◆ Exercise aim ◆
Copy every line of the data below that contains the word "what". Case counts.

Text and item location entries:

--- Begin ---

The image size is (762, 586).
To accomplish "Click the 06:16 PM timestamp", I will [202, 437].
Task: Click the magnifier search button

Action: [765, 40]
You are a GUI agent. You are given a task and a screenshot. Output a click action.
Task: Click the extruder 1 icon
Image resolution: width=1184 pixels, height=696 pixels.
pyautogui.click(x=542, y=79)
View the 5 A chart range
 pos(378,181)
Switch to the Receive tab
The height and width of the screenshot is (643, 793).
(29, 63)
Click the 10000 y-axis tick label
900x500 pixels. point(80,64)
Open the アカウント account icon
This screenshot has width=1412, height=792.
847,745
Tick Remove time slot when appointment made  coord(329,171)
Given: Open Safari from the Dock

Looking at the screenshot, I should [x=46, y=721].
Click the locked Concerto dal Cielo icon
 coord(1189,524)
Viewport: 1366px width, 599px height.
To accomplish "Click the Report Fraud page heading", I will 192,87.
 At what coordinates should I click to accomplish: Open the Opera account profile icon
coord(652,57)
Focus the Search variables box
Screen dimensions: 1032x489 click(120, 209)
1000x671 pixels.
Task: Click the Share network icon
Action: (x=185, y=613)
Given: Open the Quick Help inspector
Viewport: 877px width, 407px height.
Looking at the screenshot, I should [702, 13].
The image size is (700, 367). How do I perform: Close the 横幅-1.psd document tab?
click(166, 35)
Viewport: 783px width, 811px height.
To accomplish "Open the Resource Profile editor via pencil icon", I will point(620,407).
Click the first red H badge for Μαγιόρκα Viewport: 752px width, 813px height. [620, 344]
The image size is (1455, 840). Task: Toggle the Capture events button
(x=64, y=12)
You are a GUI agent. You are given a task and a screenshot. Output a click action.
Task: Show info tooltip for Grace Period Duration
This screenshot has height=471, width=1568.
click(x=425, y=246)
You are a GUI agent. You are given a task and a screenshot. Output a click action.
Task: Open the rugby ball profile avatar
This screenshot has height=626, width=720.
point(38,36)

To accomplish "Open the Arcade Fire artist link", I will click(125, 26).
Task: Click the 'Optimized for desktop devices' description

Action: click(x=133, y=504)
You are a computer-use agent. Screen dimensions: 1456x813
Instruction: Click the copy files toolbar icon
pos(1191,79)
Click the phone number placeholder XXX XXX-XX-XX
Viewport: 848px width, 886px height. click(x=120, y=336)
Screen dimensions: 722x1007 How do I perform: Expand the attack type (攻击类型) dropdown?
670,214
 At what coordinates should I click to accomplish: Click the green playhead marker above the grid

--- End ---

◆ The solution ◆
 At what coordinates should I click to accomplish: Open the Opera account profile icon
 At what coordinates should I click to accomplish: Click the green playhead marker above the grid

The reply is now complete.